Lo que quita el frío, quita el calor, solía decir mi abuelo. Mi abuelo se pasaba el día fumando mientras hacía las labores del campo. Si mi abuelo viviera tendría aproximadamente su misma edad, su misma piel, sus mismas manos.
Sólo la tierra tiene razón, diría. El abuelo luchó en una guerra. La tierra nunca se equivoca, diría. Al terminar la guerra pasó más de dos años escondido bajo un pesebre. La tierra siempre dice la verdad diría. En una cuadra, con las bestias. A veces, por las noches, se abrazaba a un ternero para sentir su calor y espantar la soledad.

Resistir, resistir el frío  invierno, imaginando que afuera, la nieve hace sentir a la tierra el mismo dolor en sus raíces, en sus extremidades. Resistir la humedad, el hambre y sobre todo, resistirse al fracaso y la derrota que van pegándose a la piel como el olor del establo, un olor que llena también el paladar, un olor-sabor a bestia, un sabor-olor animal.
Quizás el viejo también luchó en alguna guerra, es posible que combatiera por la libertad de su pueblo. Por su edad, incluso pudo luchar en las brigadas internacionales, quién sabe si codo con codo con mi abuelo.

Me empieza a caer bien el puto viejo, no es tan arrogante como sus compatriotas, de hecho, cuando lo veo en el bar, entre sus paisanos, es el único que desentona, todos beben lo mismo y mientras toman el sol en las tumbonas parecen doradas expuestas en el mostrador de una pescadería, todos iguales, como si hubiesen sido criados en granjas marinas, como lubinas de acuicultura.

Dos años sepultado en vida, alimentándose por las noches con pan de maíz, escuchando todos los días a sus hijos y sobrinos cantar el Cara al sol en el recreo, en la vieja y pequeña escuela, a escasos veinte metros de la cuadra.

Entregarse después de dos años de sepultura, flaco, famélico, enfermo, cansado de mascar barro, estiércol  y heno.

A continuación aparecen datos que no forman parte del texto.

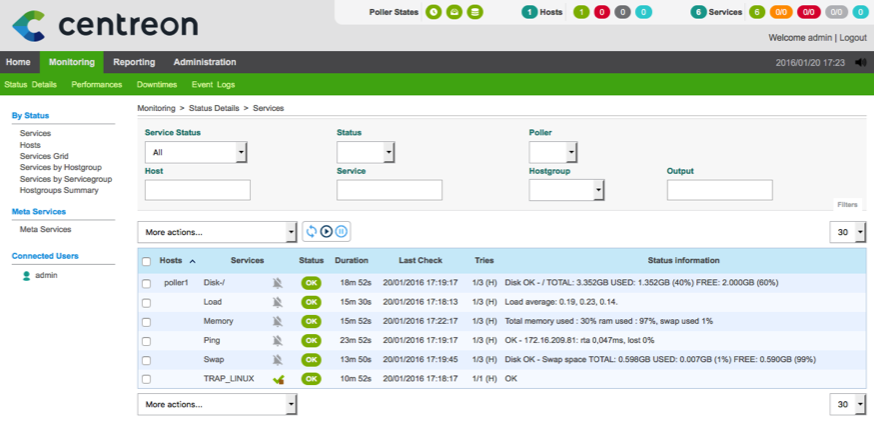Image resolution: width=874 pixels, height=434 pixels.
Task: Switch to the Reporting menu tab
Action: (134, 62)
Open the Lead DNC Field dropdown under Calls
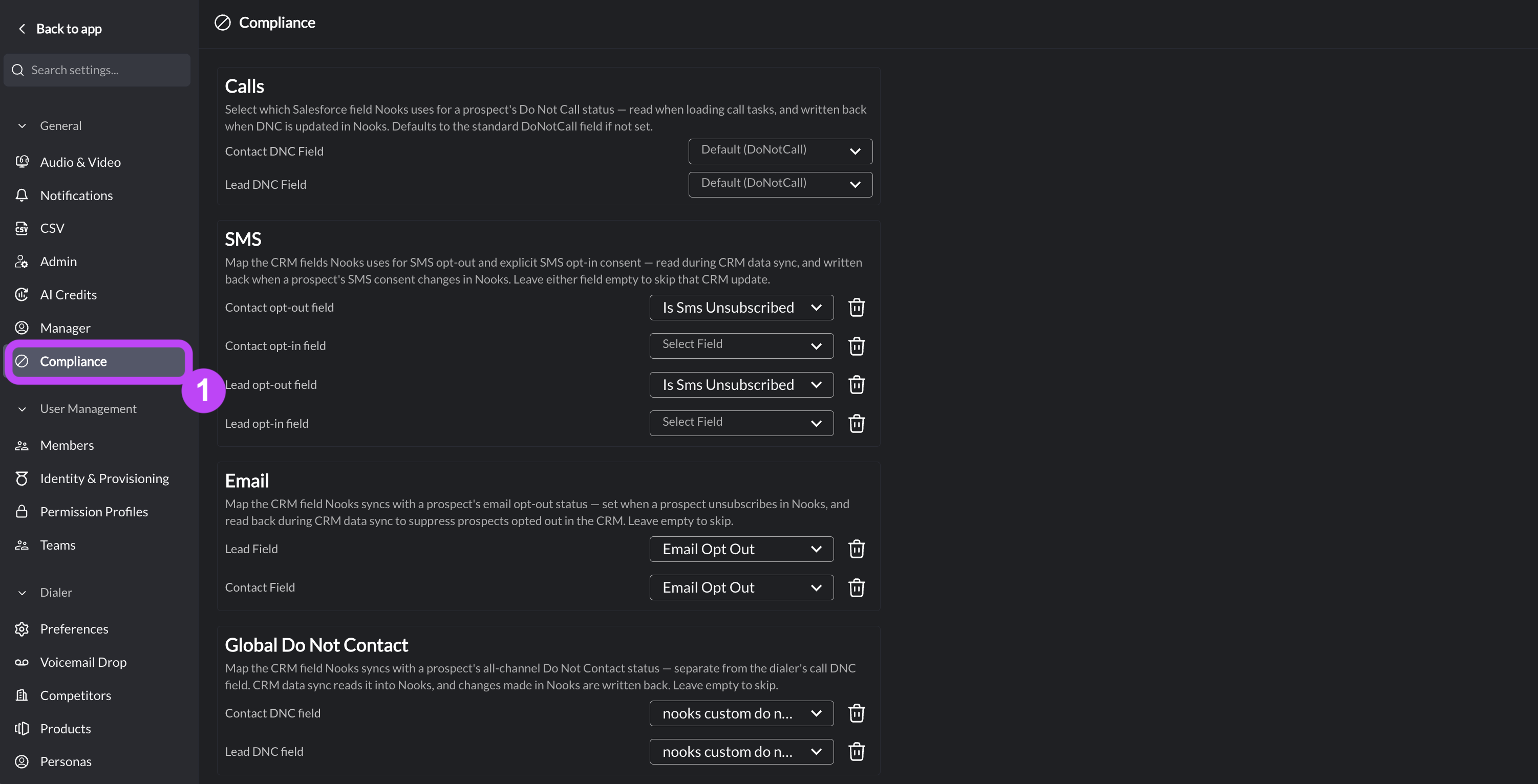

Los buenos informes de vecinos que lucharon por un Dios que murió en la contienda, por una España “una”, “grande”, “libre”. La oferta del perdón total si se afiliaba a la Falange, los tres años en campos de concentración por negarse, y el regreso a esa tierra que siempre tiene razón, el regreso a la lógica de las lechugas y las patatas.

Pasan los días y poco a poco el viejo inglés parece ayudarme a recuperar mi humanidad.
La humanidad perdida cuando comenzó la sensación de fracaso,  el sentimiento de derrota de quien ha perdido su guerra con la vida.

Es sábado, la mayoría de los clientes han agotado la pequeña tregua con su miserable existencia y amontonados en recepción esperan junto a sus maletas a que llegue el autobús.  Veo al viejo junto a la puerta, apunto de salir ya a la calle. Me despido de él levantando la voz por encima de todo aquel maldito gallinero inglés: - Bye, bye grandad, muy grasia, have a nice trip! El viejo sonríe y levanta su brazo izquierdo con el puño cerrado en alto, yo imito su gesto, hasta que él extiende su dedo corazón y exclama, apunto de desaparecer ya de mi vida:
   
-      Fuck you John! fuck  you a thousand times.